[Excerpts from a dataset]
▬▬▬▬▬▬▬▬▬▬

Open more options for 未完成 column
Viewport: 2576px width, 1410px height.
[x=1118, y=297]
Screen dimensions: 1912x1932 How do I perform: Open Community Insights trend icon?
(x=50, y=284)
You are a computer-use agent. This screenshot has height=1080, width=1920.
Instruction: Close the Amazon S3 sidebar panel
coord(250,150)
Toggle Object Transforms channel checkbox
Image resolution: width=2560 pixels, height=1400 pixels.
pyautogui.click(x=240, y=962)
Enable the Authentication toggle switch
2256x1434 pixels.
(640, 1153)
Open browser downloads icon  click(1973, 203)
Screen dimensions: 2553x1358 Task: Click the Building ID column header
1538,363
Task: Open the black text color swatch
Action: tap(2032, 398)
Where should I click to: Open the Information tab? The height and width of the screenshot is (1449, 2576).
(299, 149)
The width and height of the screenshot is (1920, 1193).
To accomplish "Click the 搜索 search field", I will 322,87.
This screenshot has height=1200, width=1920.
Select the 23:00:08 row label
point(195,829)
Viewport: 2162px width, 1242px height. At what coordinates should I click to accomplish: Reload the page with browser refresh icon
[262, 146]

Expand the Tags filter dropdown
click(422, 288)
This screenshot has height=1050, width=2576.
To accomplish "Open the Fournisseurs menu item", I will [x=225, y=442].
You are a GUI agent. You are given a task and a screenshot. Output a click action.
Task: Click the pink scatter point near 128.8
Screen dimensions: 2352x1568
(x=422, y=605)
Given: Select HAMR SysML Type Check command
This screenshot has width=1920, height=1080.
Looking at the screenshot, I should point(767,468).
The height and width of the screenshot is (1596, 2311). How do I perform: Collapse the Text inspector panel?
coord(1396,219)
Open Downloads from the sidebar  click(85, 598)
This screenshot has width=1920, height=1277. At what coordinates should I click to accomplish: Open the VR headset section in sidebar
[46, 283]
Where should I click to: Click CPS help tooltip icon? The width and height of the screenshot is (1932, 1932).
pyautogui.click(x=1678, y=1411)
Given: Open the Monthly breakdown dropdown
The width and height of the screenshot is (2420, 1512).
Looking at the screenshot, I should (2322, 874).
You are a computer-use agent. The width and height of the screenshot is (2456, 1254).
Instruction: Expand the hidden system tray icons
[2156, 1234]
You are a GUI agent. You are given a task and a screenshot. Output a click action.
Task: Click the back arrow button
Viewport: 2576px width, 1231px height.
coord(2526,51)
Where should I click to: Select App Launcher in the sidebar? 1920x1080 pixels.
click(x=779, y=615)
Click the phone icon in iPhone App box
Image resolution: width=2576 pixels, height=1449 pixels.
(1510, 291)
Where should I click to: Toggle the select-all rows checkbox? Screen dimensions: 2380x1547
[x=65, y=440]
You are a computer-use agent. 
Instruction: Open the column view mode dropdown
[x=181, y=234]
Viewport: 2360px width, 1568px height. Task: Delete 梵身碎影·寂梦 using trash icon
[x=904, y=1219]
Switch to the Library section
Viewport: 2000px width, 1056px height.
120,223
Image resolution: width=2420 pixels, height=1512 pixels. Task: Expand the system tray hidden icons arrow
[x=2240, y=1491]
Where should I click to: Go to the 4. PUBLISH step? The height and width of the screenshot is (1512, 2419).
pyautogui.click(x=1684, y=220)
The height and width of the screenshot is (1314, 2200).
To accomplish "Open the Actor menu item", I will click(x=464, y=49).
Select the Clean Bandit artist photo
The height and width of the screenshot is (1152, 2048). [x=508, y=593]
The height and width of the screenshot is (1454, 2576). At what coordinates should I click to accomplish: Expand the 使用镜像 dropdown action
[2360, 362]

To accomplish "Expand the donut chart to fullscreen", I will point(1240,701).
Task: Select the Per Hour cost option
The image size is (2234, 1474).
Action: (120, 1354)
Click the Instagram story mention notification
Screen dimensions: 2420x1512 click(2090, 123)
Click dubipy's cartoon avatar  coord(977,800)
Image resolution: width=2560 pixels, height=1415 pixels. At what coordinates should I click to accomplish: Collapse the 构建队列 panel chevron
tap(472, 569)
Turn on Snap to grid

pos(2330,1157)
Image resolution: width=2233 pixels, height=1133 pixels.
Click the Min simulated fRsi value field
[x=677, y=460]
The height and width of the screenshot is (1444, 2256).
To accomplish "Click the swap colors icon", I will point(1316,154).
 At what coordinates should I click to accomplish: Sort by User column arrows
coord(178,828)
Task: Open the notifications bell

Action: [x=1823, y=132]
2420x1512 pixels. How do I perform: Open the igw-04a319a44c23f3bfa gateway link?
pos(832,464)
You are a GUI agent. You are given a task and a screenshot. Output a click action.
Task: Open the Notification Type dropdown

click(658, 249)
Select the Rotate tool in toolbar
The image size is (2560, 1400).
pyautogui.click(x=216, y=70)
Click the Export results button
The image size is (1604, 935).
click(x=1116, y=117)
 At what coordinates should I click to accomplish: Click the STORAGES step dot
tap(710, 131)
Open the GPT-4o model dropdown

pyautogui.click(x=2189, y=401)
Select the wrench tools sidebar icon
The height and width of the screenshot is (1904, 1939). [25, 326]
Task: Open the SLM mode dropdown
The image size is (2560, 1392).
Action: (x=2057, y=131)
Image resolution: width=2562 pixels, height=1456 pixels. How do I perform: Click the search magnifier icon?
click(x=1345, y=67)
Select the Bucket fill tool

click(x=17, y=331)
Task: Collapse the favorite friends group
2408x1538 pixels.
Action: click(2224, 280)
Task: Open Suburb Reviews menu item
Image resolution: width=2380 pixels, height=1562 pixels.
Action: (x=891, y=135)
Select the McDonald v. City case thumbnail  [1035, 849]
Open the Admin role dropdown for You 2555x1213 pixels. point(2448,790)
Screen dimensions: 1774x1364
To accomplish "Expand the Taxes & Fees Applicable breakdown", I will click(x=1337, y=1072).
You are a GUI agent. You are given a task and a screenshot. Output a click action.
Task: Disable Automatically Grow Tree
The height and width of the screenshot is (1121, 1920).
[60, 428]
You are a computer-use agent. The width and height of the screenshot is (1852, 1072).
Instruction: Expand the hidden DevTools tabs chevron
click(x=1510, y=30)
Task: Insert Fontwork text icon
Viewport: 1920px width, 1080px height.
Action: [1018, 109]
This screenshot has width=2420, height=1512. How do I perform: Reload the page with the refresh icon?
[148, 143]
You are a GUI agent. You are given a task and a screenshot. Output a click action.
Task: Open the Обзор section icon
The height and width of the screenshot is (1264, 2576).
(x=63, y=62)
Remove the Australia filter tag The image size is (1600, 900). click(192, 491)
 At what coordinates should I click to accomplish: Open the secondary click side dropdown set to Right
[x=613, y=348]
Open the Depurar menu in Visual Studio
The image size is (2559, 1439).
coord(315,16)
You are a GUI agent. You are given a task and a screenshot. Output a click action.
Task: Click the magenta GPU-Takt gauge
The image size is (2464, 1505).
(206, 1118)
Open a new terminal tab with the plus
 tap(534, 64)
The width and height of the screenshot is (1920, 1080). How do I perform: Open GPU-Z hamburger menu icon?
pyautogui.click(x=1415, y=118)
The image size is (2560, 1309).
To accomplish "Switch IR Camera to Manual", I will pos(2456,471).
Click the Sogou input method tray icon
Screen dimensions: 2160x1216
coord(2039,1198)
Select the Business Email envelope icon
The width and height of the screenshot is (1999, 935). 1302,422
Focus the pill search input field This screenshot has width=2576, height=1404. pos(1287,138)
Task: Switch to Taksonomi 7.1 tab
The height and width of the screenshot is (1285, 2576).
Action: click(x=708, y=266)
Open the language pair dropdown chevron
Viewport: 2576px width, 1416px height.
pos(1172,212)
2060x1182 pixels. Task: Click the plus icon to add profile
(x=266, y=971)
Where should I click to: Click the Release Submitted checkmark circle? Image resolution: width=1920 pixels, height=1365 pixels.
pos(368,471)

▬▬▬▬▬▬▬▬▬▬

Exactly as written above, copy every line.

Output:
Open more options for 未完成 column
Viewport: 2576px width, 1410px height.
[x=1118, y=297]
Screen dimensions: 1912x1932 How do I perform: Open Community Insights trend icon?
(x=50, y=284)
You are a computer-use agent. This screenshot has height=1080, width=1920.
Instruction: Close the Amazon S3 sidebar panel
coord(250,150)
Toggle Object Transforms channel checkbox
Image resolution: width=2560 pixels, height=1400 pixels.
pyautogui.click(x=240, y=962)
Enable the Authentication toggle switch
2256x1434 pixels.
(640, 1153)
Open browser downloads icon  click(1973, 203)
Screen dimensions: 2553x1358 Task: Click the Building ID column header
1538,363
Task: Open the black text color swatch
Action: tap(2032, 398)
Where should I click to: Open the Information tab? The height and width of the screenshot is (1449, 2576).
(299, 149)
The width and height of the screenshot is (1920, 1193).
To accomplish "Click the 搜索 search field", I will 322,87.
This screenshot has height=1200, width=1920.
Select the 23:00:08 row label
point(195,829)
Viewport: 2162px width, 1242px height. At what coordinates should I click to accomplish: Reload the page with browser refresh icon
[262, 146]

Expand the Tags filter dropdown
click(422, 288)
This screenshot has height=1050, width=2576.
To accomplish "Open the Fournisseurs menu item", I will [x=225, y=442].
You are a GUI agent. You are given a task and a screenshot. Output a click action.
Task: Click the pink scatter point near 128.8
Screen dimensions: 2352x1568
(x=422, y=605)
Given: Select HAMR SysML Type Check command
This screenshot has width=1920, height=1080.
Looking at the screenshot, I should point(767,468).
The height and width of the screenshot is (1596, 2311). How do I perform: Collapse the Text inspector panel?
coord(1396,219)
Open Downloads from the sidebar  click(85, 598)
This screenshot has width=1920, height=1277. At what coordinates should I click to accomplish: Open the VR headset section in sidebar
[46, 283]
Where should I click to: Click CPS help tooltip icon? The width and height of the screenshot is (1932, 1932).
pyautogui.click(x=1678, y=1411)
Given: Open the Monthly breakdown dropdown
The width and height of the screenshot is (2420, 1512).
Looking at the screenshot, I should (2322, 874).
You are a computer-use agent. The width and height of the screenshot is (2456, 1254).
Instruction: Expand the hidden system tray icons
[2156, 1234]
You are a GUI agent. You are given a task and a screenshot. Output a click action.
Task: Click the back arrow button
Viewport: 2576px width, 1231px height.
coord(2526,51)
Where should I click to: Select App Launcher in the sidebar? 1920x1080 pixels.
click(x=779, y=615)
Click the phone icon in iPhone App box
Image resolution: width=2576 pixels, height=1449 pixels.
(1510, 291)
Where should I click to: Toggle the select-all rows checkbox? Screen dimensions: 2380x1547
[x=65, y=440]
You are a computer-use agent. 
Instruction: Open the column view mode dropdown
[x=181, y=234]
Viewport: 2360px width, 1568px height. Task: Delete 梵身碎影·寂梦 using trash icon
[x=904, y=1219]
Switch to the Library section
Viewport: 2000px width, 1056px height.
120,223
Image resolution: width=2420 pixels, height=1512 pixels. Task: Expand the system tray hidden icons arrow
[x=2240, y=1491]
Where should I click to: Go to the 4. PUBLISH step? The height and width of the screenshot is (1512, 2419).
pyautogui.click(x=1684, y=220)
The height and width of the screenshot is (1314, 2200).
To accomplish "Open the Actor menu item", I will click(x=464, y=49).
Select the Clean Bandit artist photo
The height and width of the screenshot is (1152, 2048). [x=508, y=593]
The height and width of the screenshot is (1454, 2576). At what coordinates should I click to accomplish: Expand the 使用镜像 dropdown action
[2360, 362]

To accomplish "Expand the donut chart to fullscreen", I will point(1240,701).
Task: Select the Per Hour cost option
The image size is (2234, 1474).
Action: (120, 1354)
Click the Instagram story mention notification
Screen dimensions: 2420x1512 click(2090, 123)
Click dubipy's cartoon avatar  coord(977,800)
Image resolution: width=2560 pixels, height=1415 pixels. At what coordinates should I click to accomplish: Collapse the 构建队列 panel chevron
tap(472, 569)
Turn on Snap to grid

pos(2330,1157)
Image resolution: width=2233 pixels, height=1133 pixels.
Click the Min simulated fRsi value field
[x=677, y=460]
The height and width of the screenshot is (1444, 2256).
To accomplish "Click the swap colors icon", I will point(1316,154).
 At what coordinates should I click to accomplish: Sort by User column arrows
coord(178,828)
Task: Open the notifications bell

Action: [x=1823, y=132]
2420x1512 pixels. How do I perform: Open the igw-04a319a44c23f3bfa gateway link?
pos(832,464)
You are a GUI agent. You are given a task and a screenshot. Output a click action.
Task: Open the Notification Type dropdown

click(658, 249)
Select the Rotate tool in toolbar
The image size is (2560, 1400).
pyautogui.click(x=216, y=70)
Click the Export results button
The image size is (1604, 935).
click(x=1116, y=117)
 At what coordinates should I click to accomplish: Click the STORAGES step dot
tap(710, 131)
Open the GPT-4o model dropdown

pyautogui.click(x=2189, y=401)
Select the wrench tools sidebar icon
The height and width of the screenshot is (1904, 1939). [25, 326]
Task: Open the SLM mode dropdown
The image size is (2560, 1392).
Action: (x=2057, y=131)
Image resolution: width=2562 pixels, height=1456 pixels. How do I perform: Click the search magnifier icon?
click(x=1345, y=67)
Select the Bucket fill tool

click(x=17, y=331)
Task: Collapse the favorite friends group
2408x1538 pixels.
Action: click(2224, 280)
Task: Open Suburb Reviews menu item
Image resolution: width=2380 pixels, height=1562 pixels.
Action: (x=891, y=135)
Select the McDonald v. City case thumbnail  [1035, 849]
Open the Admin role dropdown for You 2555x1213 pixels. point(2448,790)
Screen dimensions: 1774x1364
To accomplish "Expand the Taxes & Fees Applicable breakdown", I will click(x=1337, y=1072).
You are a GUI agent. You are given a task and a screenshot. Output a click action.
Task: Disable Automatically Grow Tree
The height and width of the screenshot is (1121, 1920).
[60, 428]
You are a computer-use agent. The width and height of the screenshot is (1852, 1072).
Instruction: Expand the hidden DevTools tabs chevron
click(x=1510, y=30)
Task: Insert Fontwork text icon
Viewport: 1920px width, 1080px height.
Action: [1018, 109]
This screenshot has width=2420, height=1512. How do I perform: Reload the page with the refresh icon?
[148, 143]
You are a GUI agent. You are given a task and a screenshot. Output a click action.
Task: Open the Обзор section icon
The height and width of the screenshot is (1264, 2576).
(x=63, y=62)
Remove the Australia filter tag The image size is (1600, 900). click(192, 491)
 At what coordinates should I click to accomplish: Open the secondary click side dropdown set to Right
[x=613, y=348]
Open the Depurar menu in Visual Studio
The image size is (2559, 1439).
coord(315,16)
You are a GUI agent. You are given a task and a screenshot. Output a click action.
Task: Click the magenta GPU-Takt gauge
The image size is (2464, 1505).
(206, 1118)
Open a new terminal tab with the plus
 tap(534, 64)
The width and height of the screenshot is (1920, 1080). How do I perform: Open GPU-Z hamburger menu icon?
pyautogui.click(x=1415, y=118)
The image size is (2560, 1309).
To accomplish "Switch IR Camera to Manual", I will pos(2456,471).
Click the Sogou input method tray icon
Screen dimensions: 2160x1216
coord(2039,1198)
Select the Business Email envelope icon
The width and height of the screenshot is (1999, 935). 1302,422
Focus the pill search input field This screenshot has width=2576, height=1404. pos(1287,138)
Task: Switch to Taksonomi 7.1 tab
The height and width of the screenshot is (1285, 2576).
Action: click(x=708, y=266)
Open the language pair dropdown chevron
Viewport: 2576px width, 1416px height.
pos(1172,212)
2060x1182 pixels. Task: Click the plus icon to add profile
(x=266, y=971)
Where should I click to: Click the Release Submitted checkmark circle? Image resolution: width=1920 pixels, height=1365 pixels.
pos(368,471)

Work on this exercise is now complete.